Odd behavior from bootloaded ATMega328

Apologies if this is the wrong forum for this question, but it seems the most appropriate.

After building a circuit and writing a sketch to drive three panel meters, I'm seeing odd behavior when I remove the ATMega328 from my Duemilanove, and place it directly into the circuit.

I've based my Breadboarded circuit on this tutorial:

The sketch basically does continuous analogWrites to pins 9, 6, and 5.
When the circuit runs directly from the Arduino board, everything is fine and stable.
However, when the circuit is transplanted to a breadboard, I'm seeing "noise" in pins 6 and 5.
I've checked and double checked my connections and don't see any problems - it's driving me batty!

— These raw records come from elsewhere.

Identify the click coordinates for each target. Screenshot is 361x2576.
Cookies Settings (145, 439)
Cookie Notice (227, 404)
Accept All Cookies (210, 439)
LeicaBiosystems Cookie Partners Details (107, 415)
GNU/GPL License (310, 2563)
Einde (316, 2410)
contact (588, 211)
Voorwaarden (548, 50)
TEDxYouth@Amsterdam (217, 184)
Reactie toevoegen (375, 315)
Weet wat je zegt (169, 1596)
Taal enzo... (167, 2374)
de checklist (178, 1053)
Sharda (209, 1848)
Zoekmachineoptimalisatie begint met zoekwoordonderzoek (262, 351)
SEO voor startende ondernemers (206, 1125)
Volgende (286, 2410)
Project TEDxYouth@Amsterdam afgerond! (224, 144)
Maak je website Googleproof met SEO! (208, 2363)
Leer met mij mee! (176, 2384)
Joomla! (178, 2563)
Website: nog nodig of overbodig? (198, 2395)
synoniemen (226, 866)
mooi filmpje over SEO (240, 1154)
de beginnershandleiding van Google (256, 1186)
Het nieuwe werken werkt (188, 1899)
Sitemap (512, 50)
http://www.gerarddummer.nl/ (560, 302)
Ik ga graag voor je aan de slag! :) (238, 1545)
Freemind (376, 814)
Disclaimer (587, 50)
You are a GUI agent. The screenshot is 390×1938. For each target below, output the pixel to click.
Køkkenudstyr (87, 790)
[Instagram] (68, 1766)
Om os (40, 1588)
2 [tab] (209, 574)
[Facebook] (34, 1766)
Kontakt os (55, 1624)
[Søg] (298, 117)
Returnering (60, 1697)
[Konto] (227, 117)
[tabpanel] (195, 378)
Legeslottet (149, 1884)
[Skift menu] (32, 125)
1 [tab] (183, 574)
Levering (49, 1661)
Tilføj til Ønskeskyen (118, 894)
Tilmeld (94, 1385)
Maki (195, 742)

Of course, I'm at work right now and don't have my sketch code or pictures of the circuit to post!
(How's that for asking for something based on nothing? :P)
I will post them as soon as I'm back at my own computer.

The environment is Ubuntu Linux 10.04, running Arduino 0018 (pre Uno).

Thanks in advance for any help!

Problem found and solved: Old defective Breadboard.

Thanks for sharing the cause of your problem. What kind of defect are you referring to? Short circuits? I'd like to know so I can spot the same problem in the future.

The sketch basically does continuous analogWrites to pins 9, 6, and 5.
When the circuit runs directly from the Arduino board, everything is fine and stable.
However, when the circuit is transplanted to a breadboard, I'm seeing "noise" in pins 6 and 5.

Did you write the sketch to continuously do analogWrites? What would those even look like? If you analogWrite the same value twice, nothing changes. It sounds more like you are seeing noise introduced by the breadboard environment.

Have you tried adding additional decoupling capacitors to your power supplies (and the VCC pins of the ATmega?)